TABLE 10: Results of asymmetric short-run and long-run tests.

The results obtained from the Wald test reject the null hypothesis of the equality of the positive innovation coefficients and negative innovation coefficients in the long and short term. Our empirical findings confirm the existence of an asymmetric relationship between LREM and access to FI.

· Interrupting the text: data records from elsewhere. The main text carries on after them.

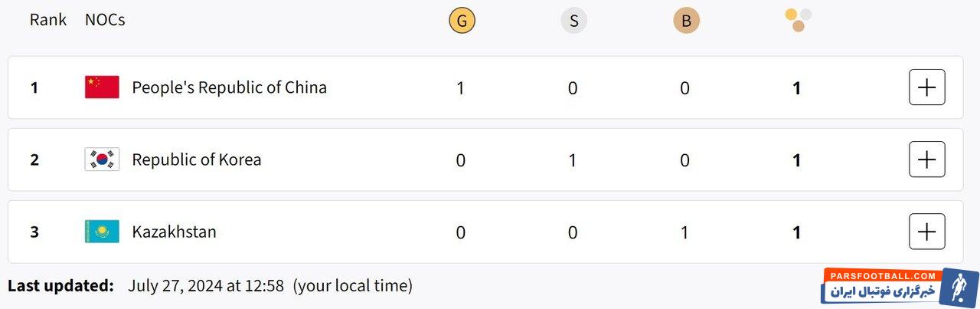The height and width of the screenshot is (309, 980).
Task: Select the Kazakhstan country name
Action: tap(174, 232)
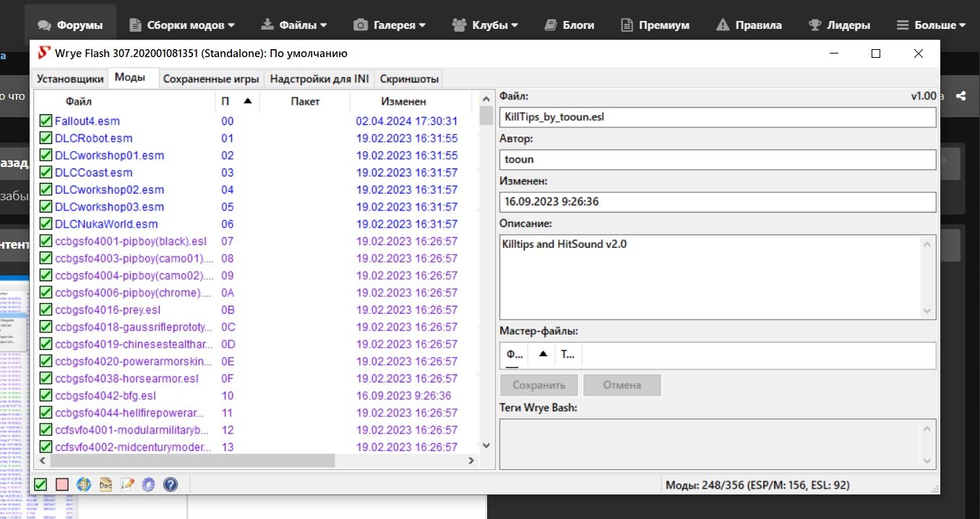Click the horizontal scrollbar under mod list
Screen dimensions: 980x519
[x=192, y=460]
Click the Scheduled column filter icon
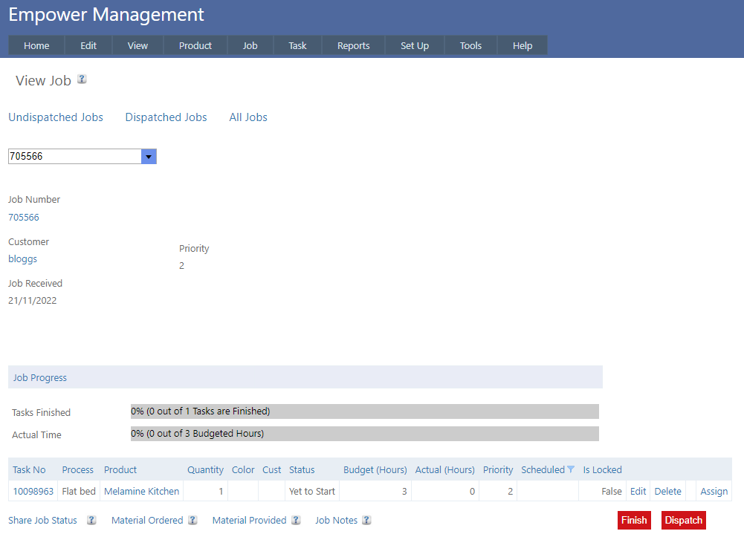The height and width of the screenshot is (560, 744). point(571,469)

The impact of remittances on macroeconomic and microeconomic variables has gained the attention of both researchers and policymakers in Jordan. This may be because remittance inflows could influence FI. Despite the considerable body of applied research on the role of remittances in economic activities, the remittances-FI nexus has not been investigated in Jordan. Therefore, this article uses the recently developed econometric techniques of the NARDL approach to examine the long-run asymmetric relationship between remittance inflows and access to FI over the period 1990–2022. The FI as the dependent variable was measured as a multidimensional index by using the Immaculate (2018) computation method, whereas remittances and a set of control variables were taken as independent variables. The applied work revealed that none of the variables is I(2). The BDS normality test provides evidence of the rejection of the dependency between access to FI and remittance inflows. The bounds test to cointegration indicates the existence of a long-run relationship among the variables. Furthermore, the standard Wald test provides evidence of the asymmetric long-run effects of remittance inflows on FI and, hence, the nonlinear relationship between the two variables.

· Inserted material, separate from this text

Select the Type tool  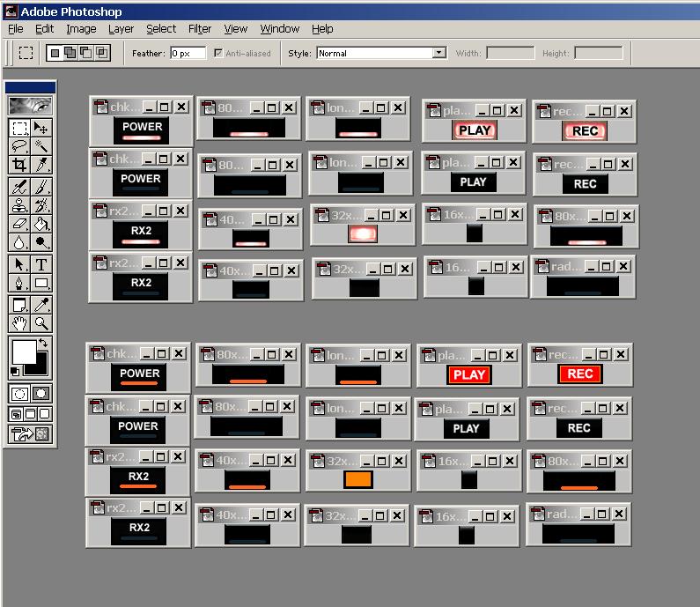pyautogui.click(x=41, y=264)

The long-run test indicates that a significant positive (negative) shock in remittance inflows exerts a negative (positive) impact on FI. This shows that a negative shock in remittance inflows would lead to an increase in access to FI, whereas a positive shock decreases the access to FI. Furthermore, the Wald test indicates that there is asymmetric impact of remittance inflows on FI both in short run and the long run. For policy recommendation, the Jordan government should promote efforts to simulate the inflow of remittances to Jordan, since the magnitudes of the financial indicators range from 0.34 to 0.88. Moreover, promoting FI will in turn affect economic growth and development by enhancing financial sector development.


Competing interests

The authors have declared that no competing interest exists.

Authors’ contributions

B.A.A. contributed to the economic modeling and methodology as well as the analysis, while M.A.A. drafted the introduction, review of literature, and the conclusion.

Ethical considerations

The ressearch is mainly office work and did not use any human or animal materials. Therefore, it does not require any ethical consideration such as a clearance certificate.

Funding information

This research received no specific grant from any funding agency in the public, commercial or not-for-profit sectors.

Data availability

Derived data supporting the findings of this study are available from the corresponding author B.A.A. on request.


The views and opinions expressed in this article are those of the authors and do not necessarily reflect the official policy or position of any affiliated agency of the authors.